New South Wales Heritage Register
- Official name: Innisfallen Castle and Grounds
- Type: State heritage (built)
- Designated: 2 April 1999
- Reference no.: 404
- Type: Mansion
- Category: Residential buildings (private)

= Innisfallen Castle and grounds =

Innisfallen Castle and grounds is a heritage-listed Australian mansion in Sydney's Lower North Shore. Located at 14 Cherry Place, Castle Cove, New South Wales, the castle is situated on a point overlooking Sugarloaf Bay in Middle Harbour.

The property is privately owned. It was added to the New South Wales State Heritage Register on 2 April 1999.

== History ==
The mansion was built by Henry Hastings Willis, a former Member and Speaker of the Parliament of New South Wales, as a home for his family. Construction began in 1903 and was completed in 1905. Originally, the area surrounding the castle was 55 acres.

The castle was built from local sandstone in the late English Gothic style. Access to the castle was originally via rowing boat and a rough bush track. A wharf was later added.

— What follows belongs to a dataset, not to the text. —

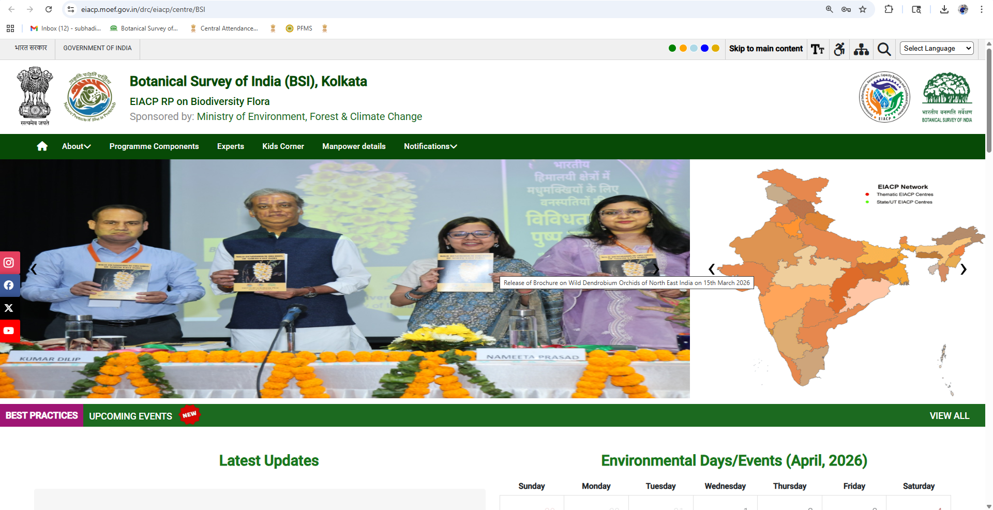This screenshot has height=510, width=993.
Task: Select the blue color theme dot
Action: click(x=704, y=48)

The castle has nine major rooms, with numerous small rooms including a large reception room, drawing room, dining room, four main bedrooms, staff quarters, and a large basement.

The house was named in honour of a ruined abbey at Killarney, Ireland.

== Heritage listing ==
Innisfallen Castle and Grounds was listed on the New South Wales State Heritage Register on 2 April 1999.